F1 will for sure try to address concerns about energy deployment variations, making overtakes ridiculously easy, as at Melbourne's Turn 9, when the sudden loss of 470bhp by the lead car towards the end of the straight allowed the following car, still with battery deployment, to sail by with no particular skill required of the driver.
The overtaking at Shanghai - a much less energy-starved circuit - was somewhat different in nature to that. Dicing cars were arriving at the braking zone for Turn 14 - the prime overtaking spot - with equally depleted batteries and the moves were conventional outbraking ones.

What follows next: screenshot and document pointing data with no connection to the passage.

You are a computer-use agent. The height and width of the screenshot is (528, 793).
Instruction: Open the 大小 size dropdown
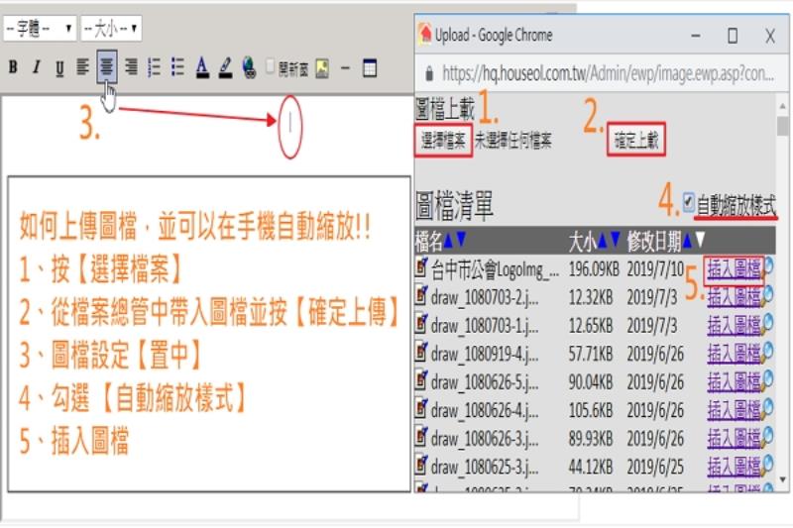tap(111, 28)
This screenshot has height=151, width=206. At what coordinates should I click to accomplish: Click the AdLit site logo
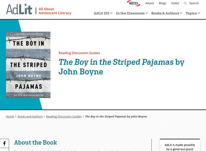click(x=19, y=9)
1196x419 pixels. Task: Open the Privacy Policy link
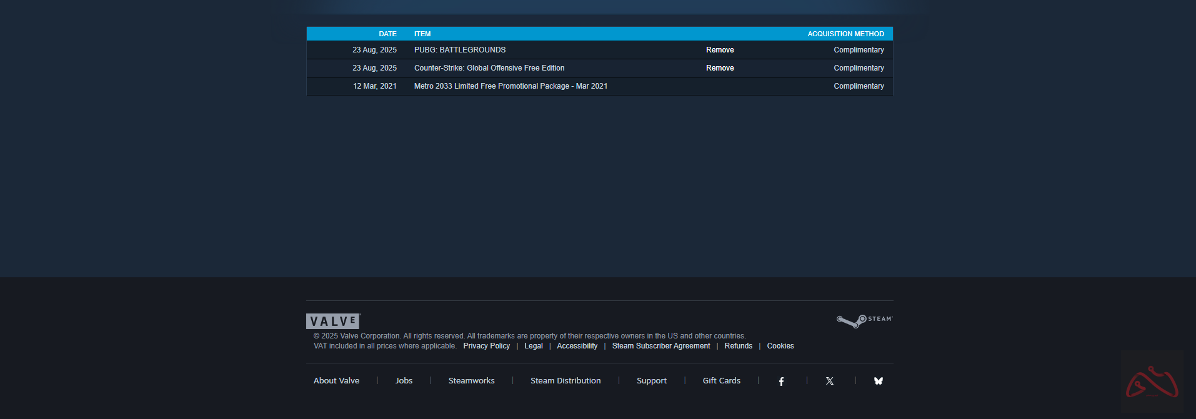coord(486,346)
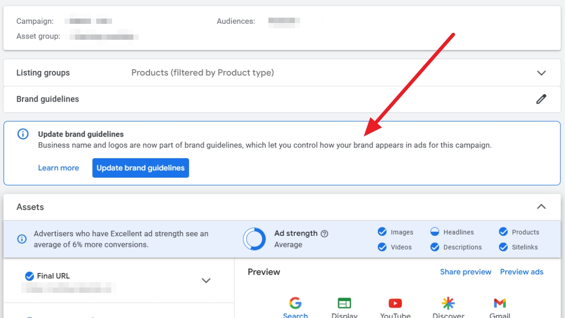
Task: Open the Search preview channel icon
Action: point(295,303)
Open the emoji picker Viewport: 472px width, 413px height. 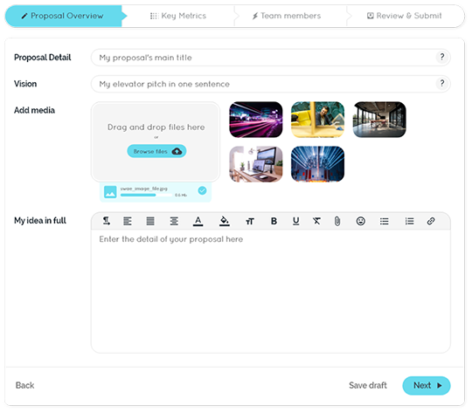360,221
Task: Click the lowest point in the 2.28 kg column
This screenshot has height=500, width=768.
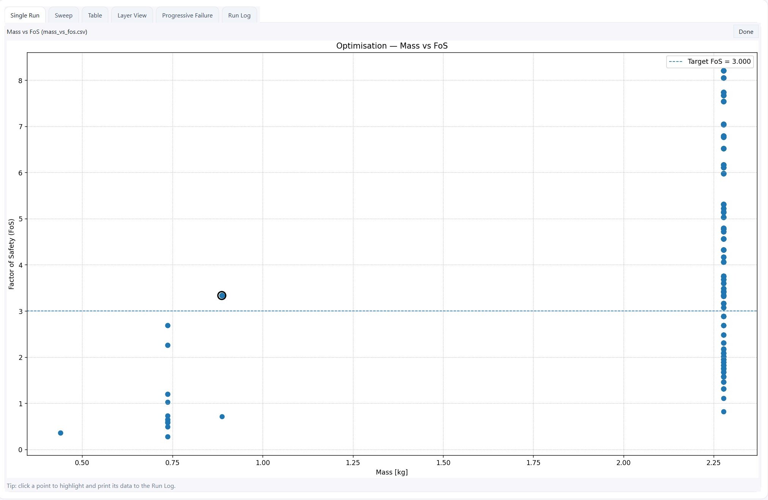Action: tap(724, 412)
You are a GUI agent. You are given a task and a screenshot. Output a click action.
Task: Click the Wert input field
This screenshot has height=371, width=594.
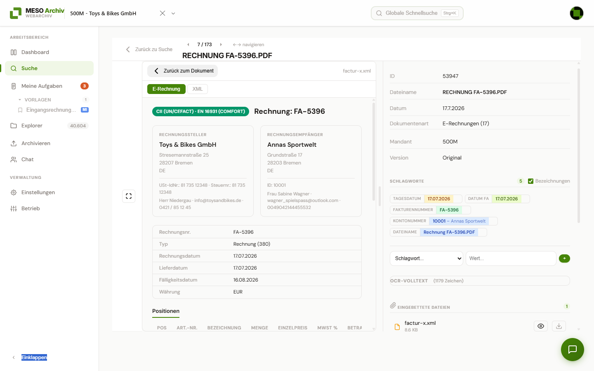point(511,258)
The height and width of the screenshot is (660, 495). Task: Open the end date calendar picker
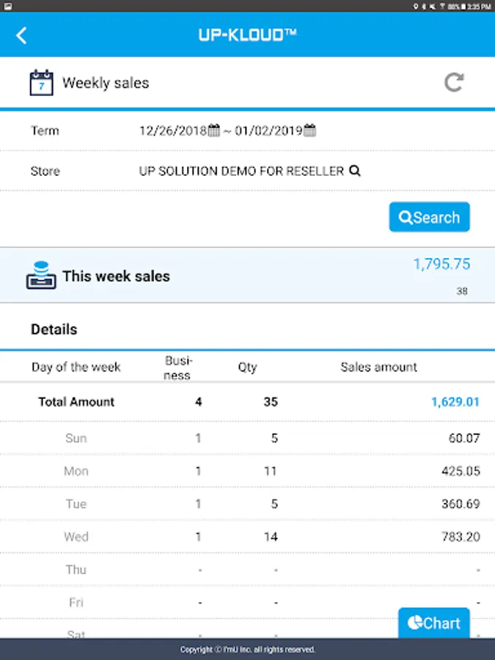310,131
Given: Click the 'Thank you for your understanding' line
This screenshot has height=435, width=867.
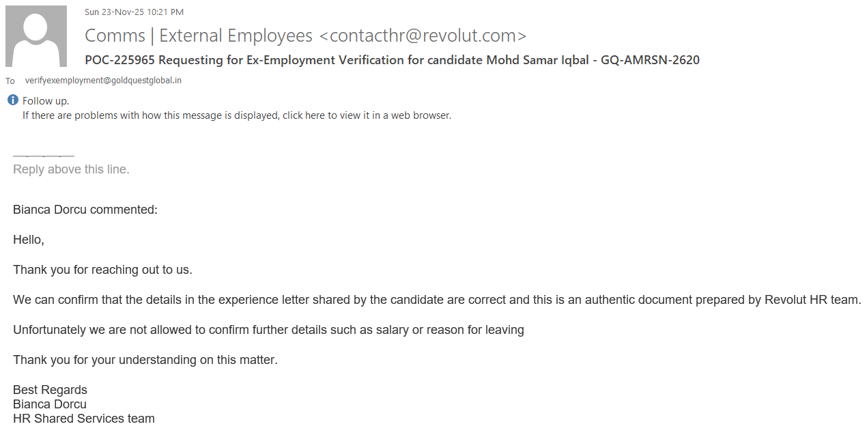Looking at the screenshot, I should click(x=145, y=360).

Similarly, they'd then each harvest enough energy by braking for Turns 14 and 15 that they'd comfortably have enough battery to fight out Turns 1/2/3 in a conventional way.
The boost function was still allowing the Mercedes/Ferrari dice (and the Lewis Hamilton-Charles Leclerc dice within Ferrari) to last for many laps by giving the car behind the extra energy to stay in touch. But the actual overtakes were, in the main, down to the drivers.

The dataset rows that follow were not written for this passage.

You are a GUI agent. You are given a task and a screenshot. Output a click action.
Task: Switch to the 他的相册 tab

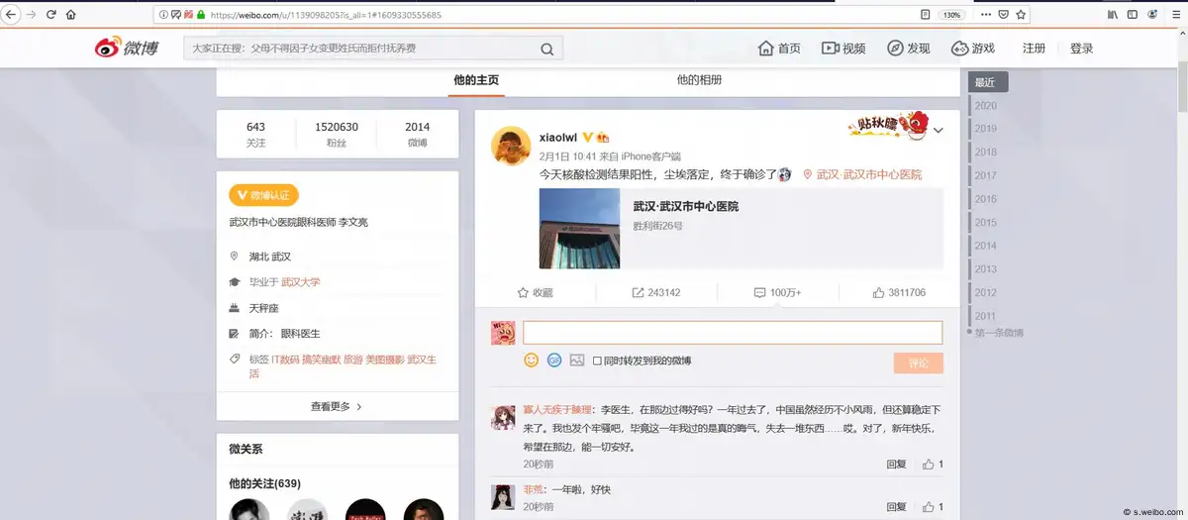699,80
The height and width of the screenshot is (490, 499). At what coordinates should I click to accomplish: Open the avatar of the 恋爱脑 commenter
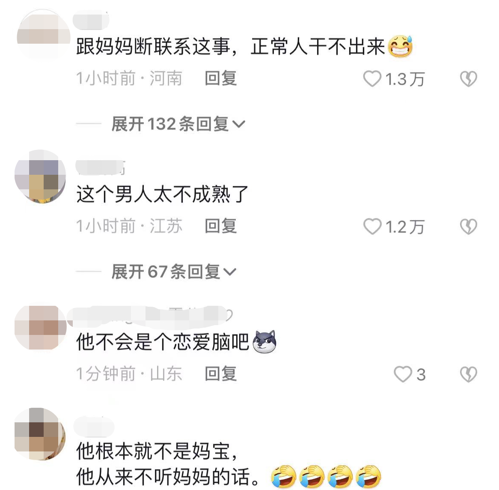coord(40,328)
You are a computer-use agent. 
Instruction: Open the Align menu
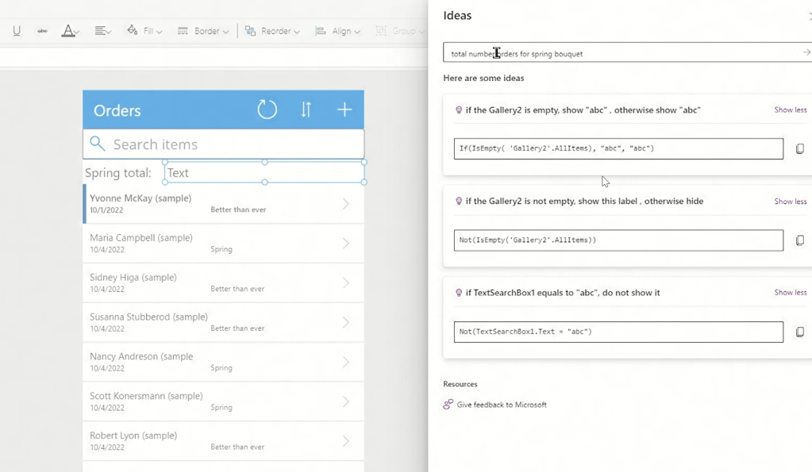pyautogui.click(x=338, y=31)
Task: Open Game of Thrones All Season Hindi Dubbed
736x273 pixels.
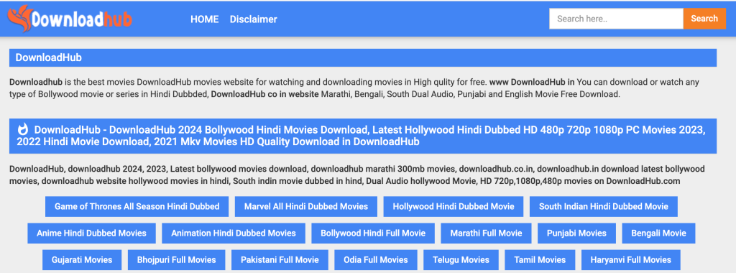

The way the circuit layout worked meant that any momentary 470bhp mismatches came far too early on that long back straight to guarantee an overtake into the corner. Trying to replicate this at all circuits to give the great entertainment without the meritless battery pass is going to be difficult, but that's for sure where F1 will be looking.
But it absolutely will not be attempting to recreate the old format of racing now that it's tasted the honey of TV-friendly racing action it's long only dreamed of. F1 hasn't seen this sort of extended wheel-to-wheel action since the pre-chicane Monza slipstreaming days over half-a-century ago.

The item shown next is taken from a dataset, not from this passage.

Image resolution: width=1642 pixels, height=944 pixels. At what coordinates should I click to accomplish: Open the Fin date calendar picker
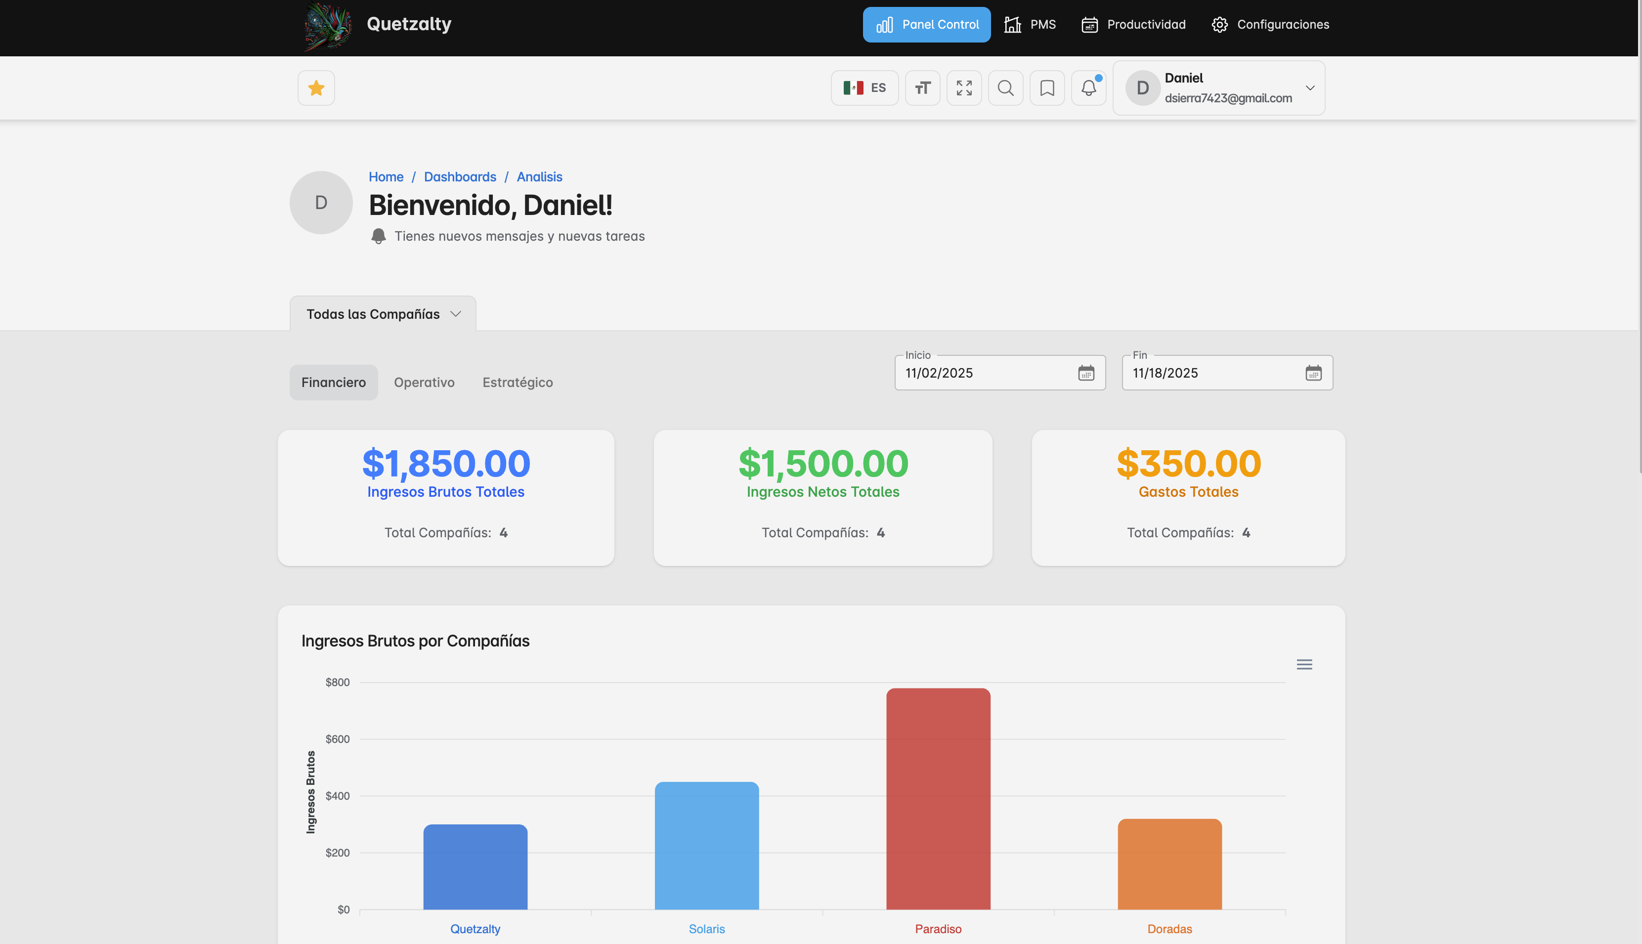coord(1313,373)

However, it might ponder that the Mercedes/Ferrari lead battles are not only predicated upon the new energy split/boost button/active aero regulations. There's another crucial factor: the diametrically opposed traits of the two cars, with a Ferrari that is faster off the line to make the Mercedes qualifying advantage positionally worthless, but a Mercedes which is powerful enough to eventually grind its way by the Ferrari after many laps of boost-assisted dicing. We didn't, after all, see quite the same long-running wheel-to-wheel exchanges further down the field.
If the expected performance-equalising Additional Design and Upgrade Opportunities mechanism is used to peg the Mercedes power unit back after six races, as widely expected, might the delicate balance of qualities between the two cars be broken?
If it really wishes to sustain this spectacular pattern of racing, F1 needs to be careful not only in how it tweaks the energy splits, but also in how it applies the ADUO.
"Let's see what kind of political knives are going to come out in the next few weeks and months," says Mercedes' Toto Wolff before going on to praise the racing action.
"What we've seen is good racing. With many overtakes. We were all part of F1 where there was no overtake, literally. Sometimes we are too nostalgic about the old years, but I think the product is good."
Obviously, Wolff will be protective of his team's advantage in how he's framing his argument. But that doesn't make the argument wrong.